We describe datasets, models, prompting settings, and evaluation metrics used in our experiments.

An unbounded $n$‑gram index that can retrieve sequences of any length, avoiding the fixed‑window limitation of traditional $n$‑gram tables.

How does Infini‑gram differ from a conventional fixed‑order $n$‑gram index?

A fixed $n$‑gram index only stores substrings of a predetermined length $n$, so queries longer than $n$ must be approximated.
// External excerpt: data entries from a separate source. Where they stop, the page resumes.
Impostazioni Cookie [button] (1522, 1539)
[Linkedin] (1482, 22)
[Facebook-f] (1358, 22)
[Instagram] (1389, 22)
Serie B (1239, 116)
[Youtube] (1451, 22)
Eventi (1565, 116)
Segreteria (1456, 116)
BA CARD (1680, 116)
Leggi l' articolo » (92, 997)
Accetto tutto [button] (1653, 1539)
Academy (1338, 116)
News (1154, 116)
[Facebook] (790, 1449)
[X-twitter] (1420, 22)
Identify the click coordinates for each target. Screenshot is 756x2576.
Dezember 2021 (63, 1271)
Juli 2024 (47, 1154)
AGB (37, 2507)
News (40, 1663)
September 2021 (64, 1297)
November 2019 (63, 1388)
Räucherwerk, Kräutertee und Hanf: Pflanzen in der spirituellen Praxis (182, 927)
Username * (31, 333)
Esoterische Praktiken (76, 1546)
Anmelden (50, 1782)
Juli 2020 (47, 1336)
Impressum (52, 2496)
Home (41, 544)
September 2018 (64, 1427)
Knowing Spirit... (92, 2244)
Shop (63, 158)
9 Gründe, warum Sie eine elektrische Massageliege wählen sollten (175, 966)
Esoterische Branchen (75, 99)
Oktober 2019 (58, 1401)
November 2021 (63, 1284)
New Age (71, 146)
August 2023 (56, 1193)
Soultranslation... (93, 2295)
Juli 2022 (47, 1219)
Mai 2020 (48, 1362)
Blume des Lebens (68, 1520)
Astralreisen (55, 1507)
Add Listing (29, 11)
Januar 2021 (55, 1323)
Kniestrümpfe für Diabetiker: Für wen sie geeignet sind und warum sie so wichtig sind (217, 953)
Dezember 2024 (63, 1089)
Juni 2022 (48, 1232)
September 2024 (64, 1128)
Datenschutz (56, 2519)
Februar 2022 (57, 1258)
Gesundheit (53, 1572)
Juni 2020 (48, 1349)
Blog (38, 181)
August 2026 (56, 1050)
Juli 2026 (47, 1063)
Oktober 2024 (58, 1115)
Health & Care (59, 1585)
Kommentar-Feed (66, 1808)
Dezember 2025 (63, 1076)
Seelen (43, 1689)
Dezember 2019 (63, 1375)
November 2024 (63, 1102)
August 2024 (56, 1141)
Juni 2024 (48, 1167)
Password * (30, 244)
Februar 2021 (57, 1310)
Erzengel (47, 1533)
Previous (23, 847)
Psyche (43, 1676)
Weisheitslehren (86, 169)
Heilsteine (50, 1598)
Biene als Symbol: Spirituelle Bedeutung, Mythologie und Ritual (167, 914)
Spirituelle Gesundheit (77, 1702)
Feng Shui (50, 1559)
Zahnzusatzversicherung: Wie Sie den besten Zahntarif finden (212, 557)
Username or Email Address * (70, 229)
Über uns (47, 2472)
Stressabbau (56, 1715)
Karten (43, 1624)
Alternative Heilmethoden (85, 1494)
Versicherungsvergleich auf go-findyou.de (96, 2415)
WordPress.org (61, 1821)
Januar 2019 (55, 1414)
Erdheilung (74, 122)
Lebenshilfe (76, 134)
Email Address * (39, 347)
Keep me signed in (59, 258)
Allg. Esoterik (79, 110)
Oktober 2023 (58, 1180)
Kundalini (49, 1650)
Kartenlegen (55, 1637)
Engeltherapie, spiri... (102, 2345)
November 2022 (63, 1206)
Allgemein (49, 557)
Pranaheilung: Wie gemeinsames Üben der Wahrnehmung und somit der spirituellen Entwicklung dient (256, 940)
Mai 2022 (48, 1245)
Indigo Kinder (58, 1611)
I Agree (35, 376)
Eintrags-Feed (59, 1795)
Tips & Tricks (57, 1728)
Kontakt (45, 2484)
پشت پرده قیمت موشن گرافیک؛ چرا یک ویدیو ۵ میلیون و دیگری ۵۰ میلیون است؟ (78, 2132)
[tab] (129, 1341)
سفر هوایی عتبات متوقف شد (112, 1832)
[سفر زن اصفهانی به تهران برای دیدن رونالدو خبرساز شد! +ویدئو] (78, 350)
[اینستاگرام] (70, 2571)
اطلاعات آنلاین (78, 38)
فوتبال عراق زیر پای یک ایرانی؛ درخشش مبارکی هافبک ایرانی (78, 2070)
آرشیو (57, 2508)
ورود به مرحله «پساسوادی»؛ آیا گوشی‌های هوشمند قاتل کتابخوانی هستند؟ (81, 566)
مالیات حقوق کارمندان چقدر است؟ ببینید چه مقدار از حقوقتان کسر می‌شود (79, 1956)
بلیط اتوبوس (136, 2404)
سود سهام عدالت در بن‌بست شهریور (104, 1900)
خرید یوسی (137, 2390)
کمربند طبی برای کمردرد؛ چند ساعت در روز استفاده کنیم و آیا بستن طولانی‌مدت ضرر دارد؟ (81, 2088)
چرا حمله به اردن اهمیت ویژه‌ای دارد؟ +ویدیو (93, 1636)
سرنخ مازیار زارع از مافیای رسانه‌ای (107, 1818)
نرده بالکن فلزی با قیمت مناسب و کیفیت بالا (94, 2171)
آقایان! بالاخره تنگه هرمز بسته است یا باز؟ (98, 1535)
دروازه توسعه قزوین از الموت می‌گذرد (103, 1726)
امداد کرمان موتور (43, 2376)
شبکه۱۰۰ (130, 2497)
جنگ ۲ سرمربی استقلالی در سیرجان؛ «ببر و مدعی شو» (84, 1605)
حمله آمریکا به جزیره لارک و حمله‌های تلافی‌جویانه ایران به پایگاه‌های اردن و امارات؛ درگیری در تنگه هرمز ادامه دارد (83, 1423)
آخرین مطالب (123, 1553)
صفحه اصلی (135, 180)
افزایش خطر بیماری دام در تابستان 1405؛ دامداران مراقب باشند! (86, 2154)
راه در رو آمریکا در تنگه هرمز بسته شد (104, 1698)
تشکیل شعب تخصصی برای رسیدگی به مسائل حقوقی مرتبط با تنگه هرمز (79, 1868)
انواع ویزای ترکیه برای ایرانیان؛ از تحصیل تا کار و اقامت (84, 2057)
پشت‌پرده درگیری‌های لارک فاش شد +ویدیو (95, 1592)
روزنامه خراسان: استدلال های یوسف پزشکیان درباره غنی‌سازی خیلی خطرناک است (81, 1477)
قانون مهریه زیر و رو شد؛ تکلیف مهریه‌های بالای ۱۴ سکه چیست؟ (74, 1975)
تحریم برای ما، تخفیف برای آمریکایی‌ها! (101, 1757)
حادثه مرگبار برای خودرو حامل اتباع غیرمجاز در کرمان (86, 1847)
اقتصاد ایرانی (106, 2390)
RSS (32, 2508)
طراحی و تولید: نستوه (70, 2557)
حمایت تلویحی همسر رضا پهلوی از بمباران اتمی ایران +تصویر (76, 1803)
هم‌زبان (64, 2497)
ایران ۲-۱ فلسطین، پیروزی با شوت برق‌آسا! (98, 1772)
Infini‑gram stores every possible substring, so a query of any length can be answered exactly without approximation.

A massive English web‑scraped corpus (≈521 GB, 463.6 B tokens) that serves as a standard pre‑training source for large language models.

Why is the Common Pile split into three balanced shards?

Sharding balances I/O load across the 128 CPU cores and fits the 350 GB memory budget, allowing each shard to be processed in parallel without exceeding RAM limits.

A Danish language dataset (≈5.66 M samples, 6.83 B tokens, 10.5 GB) used to evaluate cross‑lingual memorization behavior.

Does Dynaword’s smaller size affect the indexing strategy?

Because Dynaword fits comfortably within the 84 GB memory budget, the same Infini‑gram pipeline can be applied without altering shard counts, but the shorter processing time (≈3 h) reflects its reduced scale.

Index the Common Pile and Dynaword corpora with Infini‑gram, using the resource allocations listed above.

Train the Comma v0.1 model on the Common Pile corpus.

Continually pre‑train DFM Decoder Open v0.3 over 30 B tokens in three stages, mixing two‑thirds Dynaword and one‑third Common Pile.

Generate three prompt sets (Generic, Specific, Prefix) of 100 samples each; Generic and Specific via GPT‑5.5, Prefix by truncating random training examples.

Validate prompt overlap with SIMPLETRACE to ensure the non‑adversarial sets have lower training‑data overlap than the Prefix set.

Run each model on the three prompt sets using temperature 0 and greedy decoding; collect generations.

Compute ALS, FMR, and NVR with SIMPLETRACE, then apply the propensity‑aware transformation to FMR and NVR.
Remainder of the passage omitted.